So, even as we might understand what is happening in this parable more clearly, the real matter at hand is: what does this tell us about how we should live? First, it tells us that we need to be as wise, as shrewd in our discipleship as others with their money. “Children of light” is a term used in the New Testament that refers to disciples of Jesus. And Jesus says that we are good at handling business, the things of this world, but disciples aren’t good at handling what they have been given responsibility over. Think about it: there area a lot of tools that encourage us in managing our financial resources carefully so we can plan wisely for our futures. Some of us have more to manage than others, and some of us are better managers of our resources than others, but most of us would agree it is important to do our best with what we’ve been given. I don’t consider myself a skilled financial manager, but even I will periodically login to my pension plan account website and run the calculator they have to make sure I’m on track to be able to support myself in retirement, even though that still seems a long way away. Or there’s the finance chair at one of my former churches. He’s about a decade younger than me, and he’s a whiz with money. He’s constantly aware of which credit card he has that has the best rewards for that particular month, even putting little Post-it notes on his wife’s credit cards each month so she knows which ones she should use, and he figures it all out so those cards are earning money for him. He’s been a saver since he started working as a teen. He haggles with businesses for the best price. And he was able to put a significant down payment on a home when he was 21 or so because he’d been managing his money so carefully. Most of us think in some way about how to be careful and thoughtful with our money, in our present, for our future.
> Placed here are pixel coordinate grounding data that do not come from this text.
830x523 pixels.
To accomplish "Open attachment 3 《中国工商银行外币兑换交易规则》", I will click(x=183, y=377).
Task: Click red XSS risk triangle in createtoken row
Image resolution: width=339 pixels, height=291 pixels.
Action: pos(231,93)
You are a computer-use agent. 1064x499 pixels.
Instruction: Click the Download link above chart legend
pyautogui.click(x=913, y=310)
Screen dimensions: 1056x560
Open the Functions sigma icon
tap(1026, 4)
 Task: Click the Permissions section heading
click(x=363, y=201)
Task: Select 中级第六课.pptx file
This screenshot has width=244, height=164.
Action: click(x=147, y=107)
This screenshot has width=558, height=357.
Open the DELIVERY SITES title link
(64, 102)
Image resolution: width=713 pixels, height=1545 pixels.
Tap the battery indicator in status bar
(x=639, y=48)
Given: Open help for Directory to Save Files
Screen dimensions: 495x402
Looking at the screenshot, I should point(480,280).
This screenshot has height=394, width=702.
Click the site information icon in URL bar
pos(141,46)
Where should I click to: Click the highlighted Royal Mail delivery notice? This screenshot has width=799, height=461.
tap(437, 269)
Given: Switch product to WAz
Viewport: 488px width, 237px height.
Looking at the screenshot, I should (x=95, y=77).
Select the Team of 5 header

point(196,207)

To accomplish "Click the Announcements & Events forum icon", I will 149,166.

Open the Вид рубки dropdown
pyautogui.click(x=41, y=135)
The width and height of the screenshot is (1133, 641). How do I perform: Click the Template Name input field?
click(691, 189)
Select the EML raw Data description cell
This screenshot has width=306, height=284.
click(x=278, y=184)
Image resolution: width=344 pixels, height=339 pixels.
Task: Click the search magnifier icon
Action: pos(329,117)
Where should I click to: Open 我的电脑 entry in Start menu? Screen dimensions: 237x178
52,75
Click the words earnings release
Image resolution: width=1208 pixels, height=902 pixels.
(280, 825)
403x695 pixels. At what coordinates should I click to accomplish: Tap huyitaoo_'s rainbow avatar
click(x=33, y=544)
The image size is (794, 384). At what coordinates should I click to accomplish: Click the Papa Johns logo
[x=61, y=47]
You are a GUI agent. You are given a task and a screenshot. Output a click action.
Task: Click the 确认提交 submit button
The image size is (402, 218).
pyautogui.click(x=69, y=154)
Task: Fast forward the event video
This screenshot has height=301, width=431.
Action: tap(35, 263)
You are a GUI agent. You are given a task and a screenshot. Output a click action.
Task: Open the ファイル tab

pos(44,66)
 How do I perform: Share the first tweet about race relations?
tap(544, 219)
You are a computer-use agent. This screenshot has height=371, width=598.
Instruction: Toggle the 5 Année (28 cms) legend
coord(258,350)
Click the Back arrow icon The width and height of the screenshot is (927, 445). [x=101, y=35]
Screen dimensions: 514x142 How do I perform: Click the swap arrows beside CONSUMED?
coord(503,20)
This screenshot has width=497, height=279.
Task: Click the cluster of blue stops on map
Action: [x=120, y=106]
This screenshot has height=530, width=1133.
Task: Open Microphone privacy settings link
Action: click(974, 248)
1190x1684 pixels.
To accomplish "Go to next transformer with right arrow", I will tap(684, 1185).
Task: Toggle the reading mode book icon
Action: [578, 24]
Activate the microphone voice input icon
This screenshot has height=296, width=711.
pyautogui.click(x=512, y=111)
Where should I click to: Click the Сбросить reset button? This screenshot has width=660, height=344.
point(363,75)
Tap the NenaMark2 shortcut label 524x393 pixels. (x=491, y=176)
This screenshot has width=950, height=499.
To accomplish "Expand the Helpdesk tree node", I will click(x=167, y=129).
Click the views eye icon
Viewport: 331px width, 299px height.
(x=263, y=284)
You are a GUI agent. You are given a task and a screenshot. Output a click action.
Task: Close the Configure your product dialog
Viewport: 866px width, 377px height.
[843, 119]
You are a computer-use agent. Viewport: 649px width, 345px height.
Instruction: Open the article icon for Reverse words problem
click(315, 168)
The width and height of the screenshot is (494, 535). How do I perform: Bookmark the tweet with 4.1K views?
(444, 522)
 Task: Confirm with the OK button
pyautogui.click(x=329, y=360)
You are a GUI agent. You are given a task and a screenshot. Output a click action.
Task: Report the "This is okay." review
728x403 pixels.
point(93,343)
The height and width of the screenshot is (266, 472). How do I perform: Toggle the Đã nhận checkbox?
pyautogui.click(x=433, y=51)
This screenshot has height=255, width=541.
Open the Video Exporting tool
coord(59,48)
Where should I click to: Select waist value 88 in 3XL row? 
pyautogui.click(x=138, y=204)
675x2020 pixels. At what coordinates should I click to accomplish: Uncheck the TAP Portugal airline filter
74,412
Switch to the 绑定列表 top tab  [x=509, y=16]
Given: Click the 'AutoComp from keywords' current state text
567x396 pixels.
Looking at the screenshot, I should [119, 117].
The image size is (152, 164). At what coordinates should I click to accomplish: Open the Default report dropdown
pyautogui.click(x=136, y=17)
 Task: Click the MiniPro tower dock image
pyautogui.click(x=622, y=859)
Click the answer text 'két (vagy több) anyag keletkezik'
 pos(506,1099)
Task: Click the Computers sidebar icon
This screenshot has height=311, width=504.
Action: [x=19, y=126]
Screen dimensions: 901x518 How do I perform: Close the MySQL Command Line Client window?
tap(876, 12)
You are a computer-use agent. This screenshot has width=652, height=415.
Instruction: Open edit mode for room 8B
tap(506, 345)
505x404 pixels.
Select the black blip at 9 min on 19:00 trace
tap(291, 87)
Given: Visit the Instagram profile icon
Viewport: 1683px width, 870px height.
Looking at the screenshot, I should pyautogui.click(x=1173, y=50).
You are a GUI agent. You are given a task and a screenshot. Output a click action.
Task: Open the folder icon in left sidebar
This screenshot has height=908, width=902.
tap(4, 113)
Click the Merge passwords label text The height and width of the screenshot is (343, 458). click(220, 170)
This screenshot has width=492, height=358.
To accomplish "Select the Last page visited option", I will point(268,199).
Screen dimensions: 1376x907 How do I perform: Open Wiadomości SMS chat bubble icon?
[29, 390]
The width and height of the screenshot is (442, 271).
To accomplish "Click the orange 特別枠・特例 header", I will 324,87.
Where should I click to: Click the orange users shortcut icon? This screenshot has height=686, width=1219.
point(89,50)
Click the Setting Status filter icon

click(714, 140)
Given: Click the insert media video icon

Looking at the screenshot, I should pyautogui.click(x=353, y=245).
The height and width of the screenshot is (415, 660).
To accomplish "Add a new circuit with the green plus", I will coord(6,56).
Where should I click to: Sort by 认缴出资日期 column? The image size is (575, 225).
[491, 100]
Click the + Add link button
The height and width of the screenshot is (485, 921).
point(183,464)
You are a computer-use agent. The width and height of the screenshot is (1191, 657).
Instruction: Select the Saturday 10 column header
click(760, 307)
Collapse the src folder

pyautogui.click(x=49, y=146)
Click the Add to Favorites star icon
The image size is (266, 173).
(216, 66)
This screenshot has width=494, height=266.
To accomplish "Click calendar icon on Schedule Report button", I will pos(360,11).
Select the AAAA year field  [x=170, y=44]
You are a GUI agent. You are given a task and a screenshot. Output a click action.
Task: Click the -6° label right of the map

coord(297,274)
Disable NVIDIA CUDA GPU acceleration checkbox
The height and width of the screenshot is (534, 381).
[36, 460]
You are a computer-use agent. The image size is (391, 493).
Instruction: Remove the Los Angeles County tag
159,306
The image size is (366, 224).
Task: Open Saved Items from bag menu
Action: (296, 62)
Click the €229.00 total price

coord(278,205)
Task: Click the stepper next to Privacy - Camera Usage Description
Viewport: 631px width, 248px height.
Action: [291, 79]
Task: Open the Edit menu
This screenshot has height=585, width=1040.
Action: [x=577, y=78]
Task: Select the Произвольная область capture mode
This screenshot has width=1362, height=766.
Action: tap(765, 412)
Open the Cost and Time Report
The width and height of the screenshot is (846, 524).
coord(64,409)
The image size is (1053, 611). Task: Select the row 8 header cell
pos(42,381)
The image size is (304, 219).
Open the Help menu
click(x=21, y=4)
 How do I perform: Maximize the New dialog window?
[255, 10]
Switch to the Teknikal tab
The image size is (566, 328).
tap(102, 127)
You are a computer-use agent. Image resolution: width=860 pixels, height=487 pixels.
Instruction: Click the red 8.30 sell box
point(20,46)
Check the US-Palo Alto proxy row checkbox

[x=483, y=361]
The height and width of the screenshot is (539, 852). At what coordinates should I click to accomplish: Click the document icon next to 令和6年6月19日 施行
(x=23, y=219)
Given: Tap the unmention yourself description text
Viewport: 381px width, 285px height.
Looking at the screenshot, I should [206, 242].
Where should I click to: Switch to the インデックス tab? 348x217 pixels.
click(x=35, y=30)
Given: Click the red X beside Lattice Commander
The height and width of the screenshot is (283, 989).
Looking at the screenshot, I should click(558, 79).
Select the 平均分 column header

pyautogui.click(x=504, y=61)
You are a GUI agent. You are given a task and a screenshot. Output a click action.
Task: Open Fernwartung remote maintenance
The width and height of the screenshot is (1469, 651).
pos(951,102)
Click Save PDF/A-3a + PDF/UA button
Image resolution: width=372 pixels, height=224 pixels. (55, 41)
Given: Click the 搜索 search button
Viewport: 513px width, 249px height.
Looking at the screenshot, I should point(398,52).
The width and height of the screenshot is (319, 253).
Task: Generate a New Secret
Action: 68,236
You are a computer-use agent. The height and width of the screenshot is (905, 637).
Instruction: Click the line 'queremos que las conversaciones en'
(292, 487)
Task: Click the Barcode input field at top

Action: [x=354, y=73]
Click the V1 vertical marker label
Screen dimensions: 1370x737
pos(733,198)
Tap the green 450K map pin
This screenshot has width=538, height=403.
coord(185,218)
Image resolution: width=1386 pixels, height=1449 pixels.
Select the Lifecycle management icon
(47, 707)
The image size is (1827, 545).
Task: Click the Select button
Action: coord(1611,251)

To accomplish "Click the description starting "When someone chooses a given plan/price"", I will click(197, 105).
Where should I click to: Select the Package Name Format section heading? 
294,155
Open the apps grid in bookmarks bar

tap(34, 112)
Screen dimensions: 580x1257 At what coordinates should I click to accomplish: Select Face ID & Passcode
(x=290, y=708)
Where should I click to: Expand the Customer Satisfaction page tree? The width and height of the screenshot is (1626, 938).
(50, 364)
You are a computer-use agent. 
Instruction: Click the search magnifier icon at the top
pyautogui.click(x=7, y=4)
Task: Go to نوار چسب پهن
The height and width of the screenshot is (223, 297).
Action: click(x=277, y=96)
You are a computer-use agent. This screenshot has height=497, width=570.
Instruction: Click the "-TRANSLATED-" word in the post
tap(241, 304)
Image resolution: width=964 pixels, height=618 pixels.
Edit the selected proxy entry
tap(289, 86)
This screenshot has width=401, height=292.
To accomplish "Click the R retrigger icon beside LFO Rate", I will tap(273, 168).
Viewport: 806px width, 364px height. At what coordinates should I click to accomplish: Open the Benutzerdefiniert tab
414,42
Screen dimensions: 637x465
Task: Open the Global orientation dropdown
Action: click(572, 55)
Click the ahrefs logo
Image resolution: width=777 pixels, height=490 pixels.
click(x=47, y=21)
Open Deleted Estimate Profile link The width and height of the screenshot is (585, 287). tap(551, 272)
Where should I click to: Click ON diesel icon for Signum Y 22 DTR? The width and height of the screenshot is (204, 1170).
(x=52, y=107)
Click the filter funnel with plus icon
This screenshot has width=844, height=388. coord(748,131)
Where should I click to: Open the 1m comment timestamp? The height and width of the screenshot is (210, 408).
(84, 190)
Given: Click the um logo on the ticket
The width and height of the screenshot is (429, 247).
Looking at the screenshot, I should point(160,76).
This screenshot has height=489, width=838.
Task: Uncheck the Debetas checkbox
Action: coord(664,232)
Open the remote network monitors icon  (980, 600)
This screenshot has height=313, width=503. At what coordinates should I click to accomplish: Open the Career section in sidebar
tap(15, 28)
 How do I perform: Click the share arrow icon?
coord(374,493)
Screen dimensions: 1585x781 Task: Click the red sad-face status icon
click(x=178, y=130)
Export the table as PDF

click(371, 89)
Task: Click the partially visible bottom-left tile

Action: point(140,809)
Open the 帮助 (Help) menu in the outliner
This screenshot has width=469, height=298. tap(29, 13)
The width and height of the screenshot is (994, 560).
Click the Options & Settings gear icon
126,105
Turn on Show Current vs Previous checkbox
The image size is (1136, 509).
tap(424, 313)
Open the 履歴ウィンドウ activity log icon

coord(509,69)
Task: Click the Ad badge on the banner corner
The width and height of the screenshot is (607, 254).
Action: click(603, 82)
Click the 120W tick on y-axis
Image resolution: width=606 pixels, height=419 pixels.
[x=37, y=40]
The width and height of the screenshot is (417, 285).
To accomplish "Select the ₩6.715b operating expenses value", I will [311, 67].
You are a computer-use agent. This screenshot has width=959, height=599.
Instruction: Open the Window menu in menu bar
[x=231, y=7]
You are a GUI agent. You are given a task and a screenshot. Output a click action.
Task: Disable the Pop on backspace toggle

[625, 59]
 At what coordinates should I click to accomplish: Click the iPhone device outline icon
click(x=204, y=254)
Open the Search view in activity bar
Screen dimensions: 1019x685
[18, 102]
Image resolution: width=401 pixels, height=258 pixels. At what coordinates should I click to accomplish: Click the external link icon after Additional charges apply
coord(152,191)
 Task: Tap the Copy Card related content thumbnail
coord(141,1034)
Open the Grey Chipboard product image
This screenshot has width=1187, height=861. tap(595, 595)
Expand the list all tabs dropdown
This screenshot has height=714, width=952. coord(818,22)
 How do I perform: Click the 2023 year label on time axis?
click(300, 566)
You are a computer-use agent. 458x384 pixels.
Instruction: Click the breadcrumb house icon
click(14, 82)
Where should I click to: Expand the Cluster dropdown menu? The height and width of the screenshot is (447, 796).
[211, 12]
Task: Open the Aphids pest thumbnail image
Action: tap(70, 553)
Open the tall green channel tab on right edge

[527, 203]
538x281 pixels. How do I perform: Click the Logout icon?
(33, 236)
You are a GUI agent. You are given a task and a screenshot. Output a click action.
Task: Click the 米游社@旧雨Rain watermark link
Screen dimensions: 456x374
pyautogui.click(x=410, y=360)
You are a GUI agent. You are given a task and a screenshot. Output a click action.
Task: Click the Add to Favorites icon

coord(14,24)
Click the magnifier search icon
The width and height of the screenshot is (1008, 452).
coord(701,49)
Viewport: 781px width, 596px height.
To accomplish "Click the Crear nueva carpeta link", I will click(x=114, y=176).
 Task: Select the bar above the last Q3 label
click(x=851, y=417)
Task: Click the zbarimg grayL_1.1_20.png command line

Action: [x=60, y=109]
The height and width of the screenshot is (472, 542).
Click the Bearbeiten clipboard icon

Do we take as much care with our resources when it comes to wisely investing in and for our relationship with God? Are we, children of light, followers of Jesus, good stewards, good long-term investors, when it comes to discipleship? Disciples are managers – all that we have responsibility for is not our own, but is what is put into our care by God. Have we, like the manager, have been caught in the act of misusing, squandering what God has given to us. Now what will we do to rectify the situation? Can we act shrewdly? John Wesley, founder of the Methodist movement, wrote in his sermon, “The Use of Money,” that this parable means for us “"Render unto God," not a tenth, not a third, not half, but all that is God's, be it more or less; by employing all on yourself, your household, the household of faith, and all [humankind], in such a manner, that you may give a good account of your stewardship when ye can be no longer stewards . . . Employ whatever God has entrusted you with, in doing good, all possible good, in every possible kind and degree to the household of faith, to all [people]!” (9) Are we doing all the possible good we can with everything that God has put in our lives? Now is the time to take action to change things where we haven’t been as savvy as the shrewd manager.
This strange parable also tells us that we need to be smarter when it comes to confronting the powers that be. Jesus’ audience of mostly lower-class folks would have paid careful attention to parables that started with “There was a rich man…” Sometimes, when we feel that we’re without power to speak out against injustice in the world, we feel helpless, and helplessness can immobilize us. But Jesus’s parable, and indeed the whole witness of the scriptures with tricksters who shrewdly fine ways to turn the table even on those who seem to hold all the cards in a situation are models for us, reminders that if we are shrewd, if even children of the light can learn to be smart with the tools God gives us, there is no power greater than God, and no power that can keep us from seeking to love and serve God and neighbor. Luke’s gospel contains several parables where an individual has to confront a crisis of some kind, and in particularly, where a person of higher status has to resolve a crisis they face. In each of those parables, it is someone with a lower social status who helps, who provides a path forward. (10) In this case, the manager, in trouble because of the rich man, is helped by debtors. Another mark of the parables in Luke’s gospel is reversals. The shrewd manager doesn’t repent, and he’s not a virtuous character for us to model our behavior after. But he does do something the reverses the expected order of things. He takes some of the rich man’s wealth, and he relieves the debt of some of those who owe significant sums. Jesus frequently talks about reversals as signs of God’s reign, God’s kin-dom. What happens when God’s reign unfolds right here and right now? God’s reign interrupts the normal way of things. The first are last and the last are first. The humbled are exalted and the exalted are humbled. A manager who is shrewd might be commended instead of punished, and someone who is rich might be happy to have their wealth slashed to make it easier on those in debt. “Old hierarchies are overturned and new friendships are established.” We may find that it is those who we thought of as below us are the ones with power to welcome us into God’s home in this life and eternity.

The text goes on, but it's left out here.